Exhibit 10.5
COMMISSION AGREEMENT
This Commission Agreement (this "Agreement") is entered into as of the 1st day
of April 0000 xxxxxxx XXXXXX XXXXXXXX (XXX), INC. ("Agent"), and XXXXXX OFFSHORE
LLC ("Company").
WHEREAS, Company is the charterer of the "TONALA" (the "Vessel") a jackup mobile
offshore drilling unit owned by Perforadora Central, S.A. de C.V.
("Perforadora"), pursuant to that certain Bareboat Charter Agreement (the
"Charter") dated November 30, 1999, between Company and Perforadora;
WHEREAS, Company and Agent desire to memorialize their agreement for payment of
commissions to Agent for its services in execution of the Charter for the Vessel
on behalf of the Company, upon the terms contained herein.
NOW, THEREFORE, in consideration of the premises and the covenants contained
herein, and other good and valuable consideration, the receipt and sufficiency
of which are hereby acknowledged by the parties, Company and Agent agree as
follows:
1. APPOINTMENT: Company hereby appoints Agent with respect to the Charter
in connection with the Vessel.
2. COMMISSIONS: Company shall pay Agent a commission equal to 2% of the
"Net Operating Margin" (as defined in the Charter) received by Company
in connection with contracts entered into by Company (the
"Commission"). The Commission shall be payable by Company to Agent
within sixty (60) days after the end of each calendar quarter for
which hire is received and calculated pursuant to the Charter. Agent's
commission in respect of any such Contract shall extend to any
extensions of the Charter up to a maximum of eighteen (18) months
beyond the initial term for a maximum total period of 36 months.
Payment of commissions due Agent under this Agreement shall be made by
Company in accordance with written instructions from Agent, but shall
be subject to any applicable exchange control laws or regulations. In
the event of a sale of the Vessel directly to the Company or an
affiliate of the Company, Agent shall be entitled to a commission
equal to .125% (1/8th of 1 percent) of the agreed sales price due and
payable in cash upon closing of the sale.

[Element and text location data]
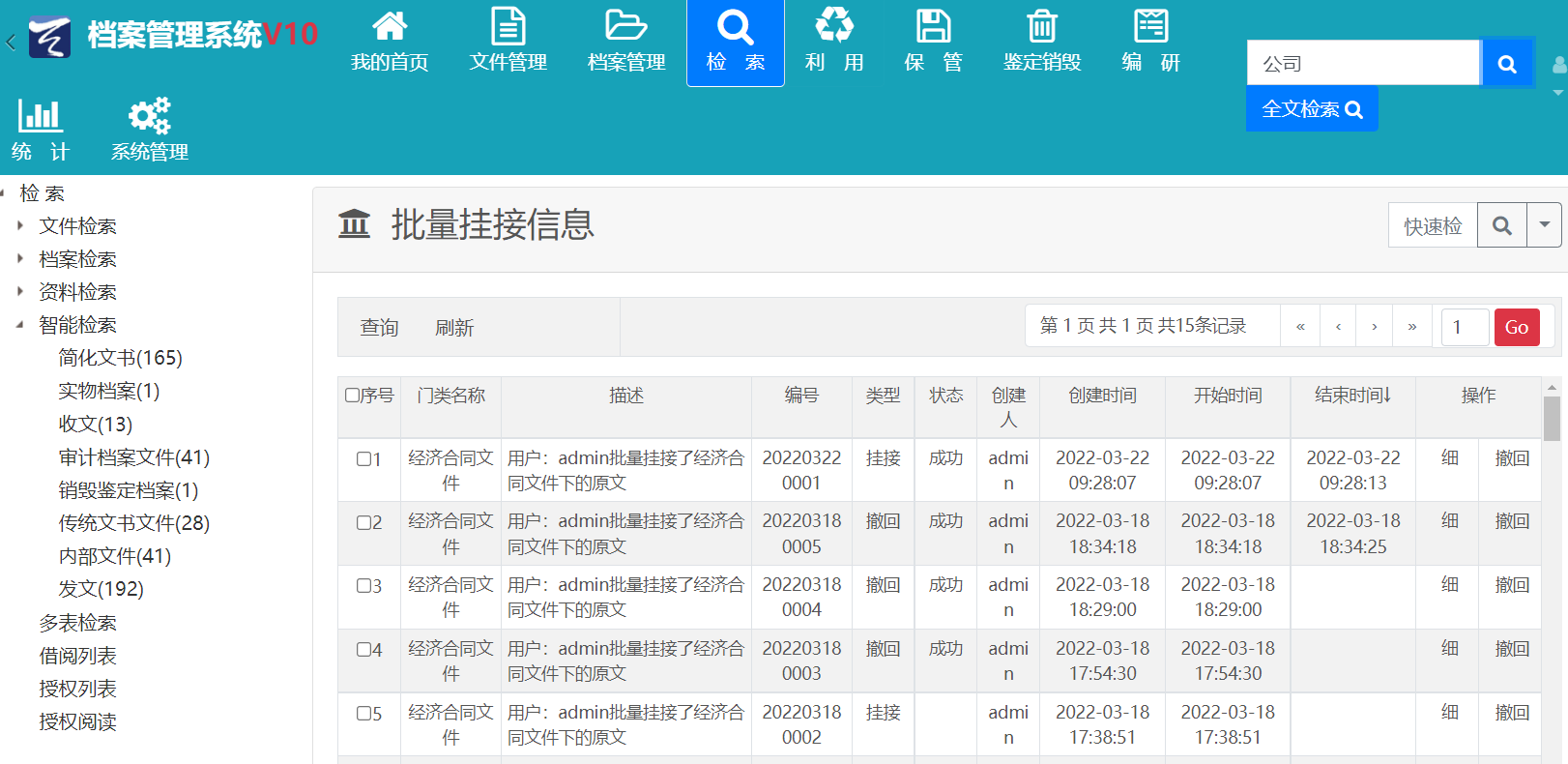The image size is (1568, 764).
Task: Open 统计 bar chart icon
Action: [40, 116]
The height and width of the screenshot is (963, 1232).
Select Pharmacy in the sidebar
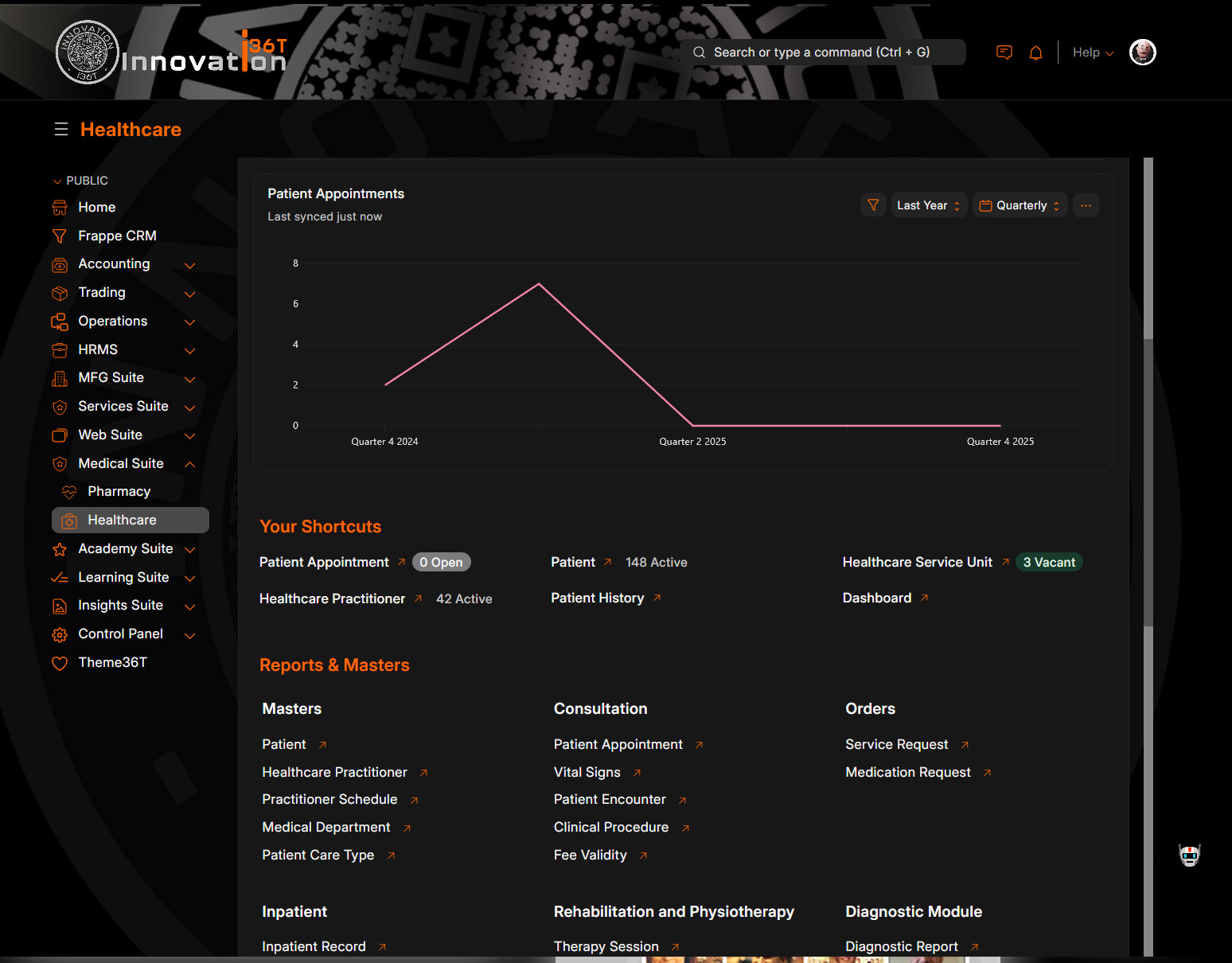tap(119, 492)
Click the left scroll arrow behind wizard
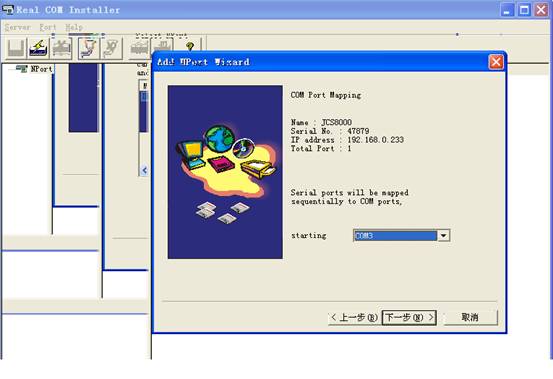The height and width of the screenshot is (379, 553). [144, 171]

◆ What is expected:
Rewrite the stretch of the commission agreement from "WHEREAS, Company is" through "terms contained herein.", renaming "Vessel" to "Rig" throughout.

◆ Final result:
WHEREAS, Company is the charterer of the "TONALA" (the "Rig") a jackup mobile
offshore drilling unit owned by Perforadora Central, S.A. de C.V.
("Perforadora"), pursuant to that certain Bareboat Charter Agreement (the
"Charter") dated November 30, 1999, between Company and Perforadora;
WHEREAS, Company and Agent desire to memorialize their agreement for payment of
commissions to Agent for its services in execution of the Charter for the Rig
on behalf of the Company, upon the terms contained herein.